ドラマの影響を受けるのは視聴者だけではない。ドラマの中で生きる俳優たちは、素なのか演技なのか見分けが付かないほど役に入り込み、数カ月間を生きる。6年前に離婚した夫婦が病院の救急センターでインターンとして再会するロマンチック・コメディー『救急男女』(tvN)でオ・チャンミン役を演じた俳優チェ・ジニョクも、今回の作品に出演したことで「結婚への幻想が崩れ始めた」とコメントした。互いに愛し合って結婚したが、思いもよらない性格の不一致で別れた後、再会して互いをより大切に思うようになる『救急男女』を通じて、チェ・ジニョクは現実をさらに直視するようになった。

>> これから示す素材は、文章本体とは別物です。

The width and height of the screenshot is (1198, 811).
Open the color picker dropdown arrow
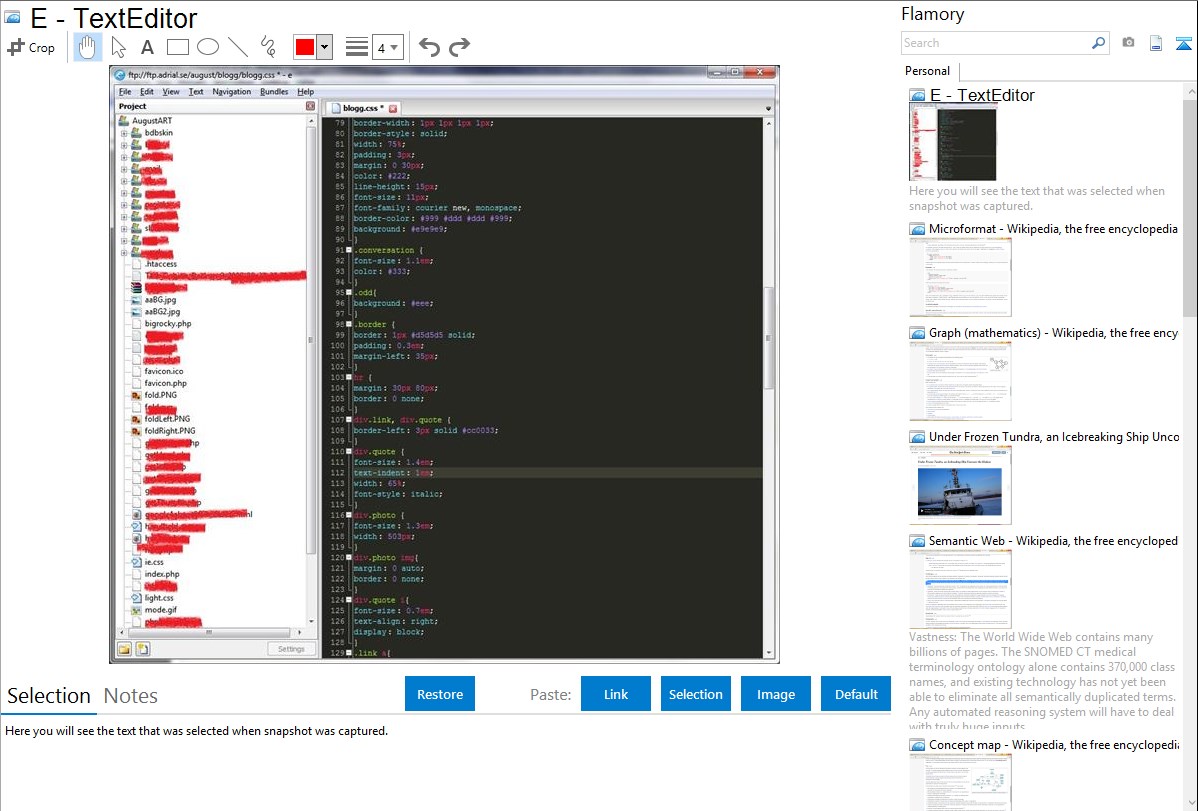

「結婚に対する幻想は崩れ始めているが、子どもに対する幻想は大きくなっている。子どもが本当に好き。そういうことを言うと、女性たちは嫌がるけれど。『救急男女』に出演してから『チャンミン&ジニのようなカップルが実際にも多いんだな』ということを知った。最近は半年ほど一緒に暮らした後、婚姻届けを出すケースも多いではないか。僕の周りにもそういう人がいるし。結婚前の同居も僕は賛成」
離婚に対する否定的なイメージが強かった時代は終わった。ドラマでも離婚した男女が主人公の作品をよく目にするし、離婚や再婚も初婚と同様に重要な問題だということをメディアを通じて見せ、認識の変化を誘導している。『救急男女』のチェ・ジニョク、ソン・ジヒョも離婚後、同じ病院でインターンとして再会してから、結婚生活中には分からなかった新たな一面を発見し、互いへの気持ちを確認するが『再婚』を簡単に決断することはできない。
「離婚した夫婦は、以前と同じ過ちを繰り返さないため、互いにもっと慎重になると思う。もちろん、習慣のようにまた付き合っては別れて、傷つくカップルもたくさん見てきた。『救急男女』のオ・チャンミンは父親が死亡した後、いろいろ考えるようになったと思う。『ある日突然、自分の一番好きな人が自分のそばからいなくなった』ということを考えながら成長し、ジニのことももっと大切に思うようになった。もし僕だったとしてもそうなったと思う」
顔を合わせればいがみ合っていたチャンミンとジニが互いに「私たちはなぜ、あのとき言えなかったんだろう」というセリフをやり取りするシーンは、恋人や夫婦の間で「会話」ほど重要な鍵はないということを見せてくれた。